|This episode of the NGP details Hart losing a very different title in far less friendly circumstances|
Photo Credit: WWE.com
Run Time: 3:49:39
Starting with the 1993 King of the Ring, The New Generation Project Podcast has been chronicling every major WWF show and building toward the major event of their own Act IV of V: the Montreal Screwjob. Stewart, Adam and Paul have always known that this moment was coming, and that it would be the turning point and ultimate payoff of their narrative, which was to show how the WWF transitioned from the lean years of the New Generation Era, ending with the beginning of the Attitude Era. Since it's arguably the most infamous thing to ever happen in a pro wrestling ring, the guys knew such a task required lots of work.
On the NGP Podcast, that means it's Stewart doing the work, and he estimates he put in nearly 20 hours of research. This episode tops out at just under four hours, probably almost half as long as an episode of Joe Rogan's podcast. Such a huge run time might put off some listeners, and maybe the Montreal Screwjob feels like the most beaten dead horse in wrestling, but the NGP Podcast has done a great service to fans by creating the definitive statement on nearly everything you can know about a situation in which competing viewpoints are jammed into a mind-boggling mess.
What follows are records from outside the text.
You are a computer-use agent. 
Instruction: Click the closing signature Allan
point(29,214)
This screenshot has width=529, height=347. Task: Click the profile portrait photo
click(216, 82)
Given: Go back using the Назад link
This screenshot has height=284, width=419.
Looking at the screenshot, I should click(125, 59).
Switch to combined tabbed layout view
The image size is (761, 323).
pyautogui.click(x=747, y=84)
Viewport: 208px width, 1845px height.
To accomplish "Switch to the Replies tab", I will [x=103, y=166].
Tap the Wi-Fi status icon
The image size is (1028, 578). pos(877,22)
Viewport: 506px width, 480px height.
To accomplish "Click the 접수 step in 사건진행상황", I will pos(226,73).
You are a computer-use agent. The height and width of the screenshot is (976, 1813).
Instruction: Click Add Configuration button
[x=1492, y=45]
They do this with as little bias as possible.
Well, maybe there's more than a little bias. As listeners of the show will know, Stewart has always colored his narratives with slightly more sympathy (or "simpy" if you're Scott Steiner) for Bret Hart, and a few more jabs at Shawn Michaels. During a segment in which Stewart is relying heavily on passages from Hart's autobiography, Hitman: My Real Life in the Cartoon World of Wrestling, Adam stops for a moment and asks, "Do we believe everything Bret says?" Stewart immediately replies, "I tend to, because I love him." It's good that Stewart doesn't hide the pink-colored sunglasses with which he has done his research, as our loyalties and fandom can easily influence how we view the rights and the wrongs of the Montreal Screwjob. If you love Hart, you can easily see how he was unjustly betrayed. But if you're lukewarm on him, you could just as easily put the pieces together that show him being petulant and overly sensitive.
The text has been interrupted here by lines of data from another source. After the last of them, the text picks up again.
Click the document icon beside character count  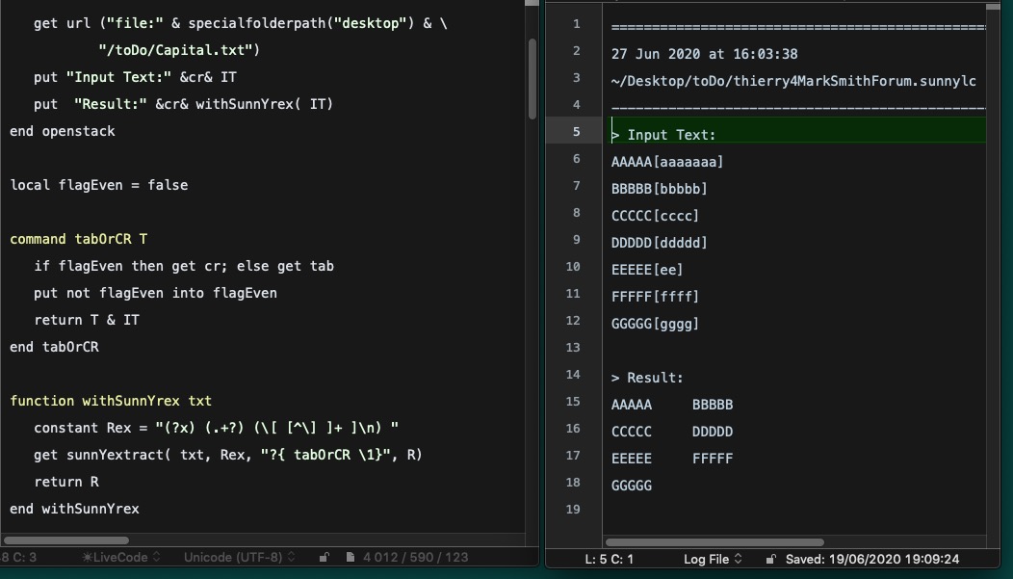350,557
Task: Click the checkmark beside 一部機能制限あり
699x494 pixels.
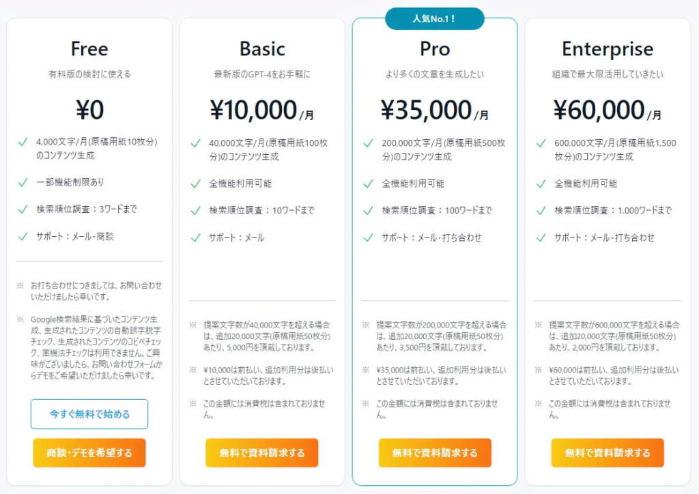Action: pos(23,183)
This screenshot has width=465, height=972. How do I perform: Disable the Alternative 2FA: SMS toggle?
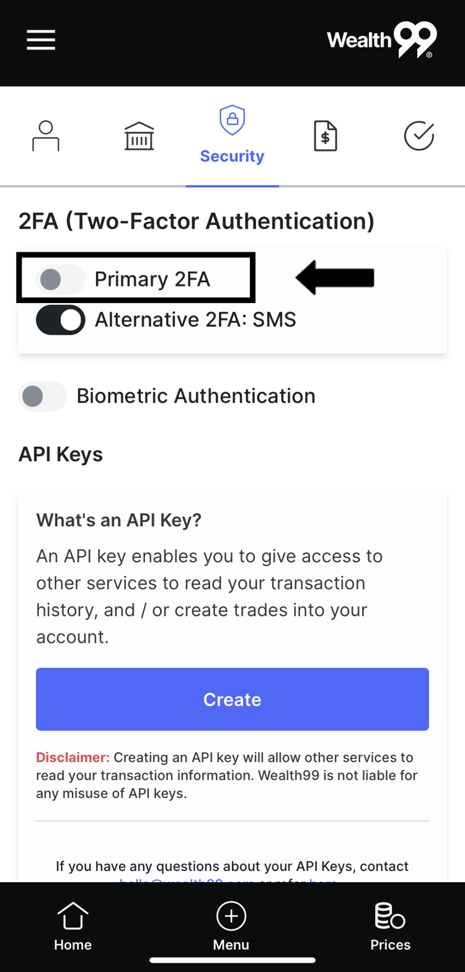click(60, 320)
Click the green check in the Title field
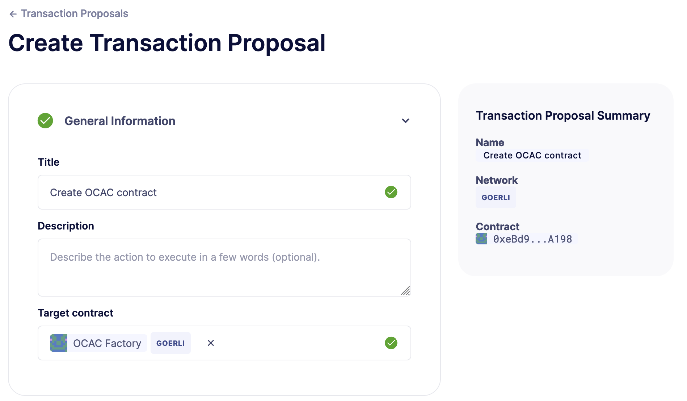The image size is (687, 401). click(391, 192)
You certainly would get the idea that Shawn Michaels is a "bellend" (British slang the hosts use for dickhead) from the back catalog of NGP Podcast episodes, as they have detailed the backstage shenanigans of Michaels that resulted in his forfeiting the WWF Championship (in all likelihood) because he didn't want to lose his title to Hart at WrestleMania 13. This is one of those pro wrestling "facts" that we'll never truly be able to confirm, but all parties who would be able to shoot it down (especially Bruce Prichard on his podcast) have refused to do so. Michaels has admitted that he was difficult to work with at this time, and in recent interviews he has basically said, "I'm sure that bad thing you're saying about me is true, but I don't remember any details about it." The guys make the connection that Michaels also says he was abusing alcohol and pills around this time, which might explain why he legitimately has little memory of the conversations in which he acted like the most important person in the locker room.
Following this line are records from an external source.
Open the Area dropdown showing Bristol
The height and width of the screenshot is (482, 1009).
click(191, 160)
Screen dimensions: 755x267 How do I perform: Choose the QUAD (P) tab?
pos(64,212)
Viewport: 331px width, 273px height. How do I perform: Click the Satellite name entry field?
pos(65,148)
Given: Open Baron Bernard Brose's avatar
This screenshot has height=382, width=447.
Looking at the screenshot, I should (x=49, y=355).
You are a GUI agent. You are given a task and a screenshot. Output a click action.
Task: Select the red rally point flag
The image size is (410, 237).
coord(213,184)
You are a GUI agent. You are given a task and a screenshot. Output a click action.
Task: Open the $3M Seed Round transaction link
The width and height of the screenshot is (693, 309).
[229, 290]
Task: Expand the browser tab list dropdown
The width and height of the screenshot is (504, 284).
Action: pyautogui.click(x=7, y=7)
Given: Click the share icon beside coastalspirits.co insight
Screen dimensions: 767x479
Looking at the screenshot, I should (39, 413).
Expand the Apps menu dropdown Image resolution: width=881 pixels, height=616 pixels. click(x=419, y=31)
Stewart narrates his research and paints a picture that can't help but remain hazy, even 20 years later with insight and interviews to help us. It's still impossible to say who had the moral high ground in the decisions they made. Paul wants to agree with Stewart and say that Hart did the right thing in standing up for himself and deserves sympathy. But Paul admits that there's a tiny part of himself that thinks, Wouldn't life had just been easier for Hart if he had went along with Vince McMahon's plans?
Would it have truly damaged his career had he lost the title in Montreal, in front of his biggest fans? Would that really have been, as Hart says in Wrestling With Shadows, "blowing my own brains out, from a character standpoint?" The answers to both questions might be a flat No.
But from McMahon's point of view: did the plans really have to involve Hart losing in Montreal like that? And was there good reason to believe that Hart, a loyal employee of almost 15 years, would show up on Nitro with the WWF Title? The answers to those questions is also probably No.
It's all still a mess. And as Adam says, the Montreal Screwjob is exactly like a divorce: "Everyone loses." No one is the clear winner. But the boys of the New Generation Project Podcast tried their best to find those answers, and again, if you're needing to do some mental gymnastics for almost four hours, you can't do much better than this. (Also, if you need to hear someone do an average yet enthusiastic karaoke version of "November Rain," Paul has you covered for the final seven minutes of the show).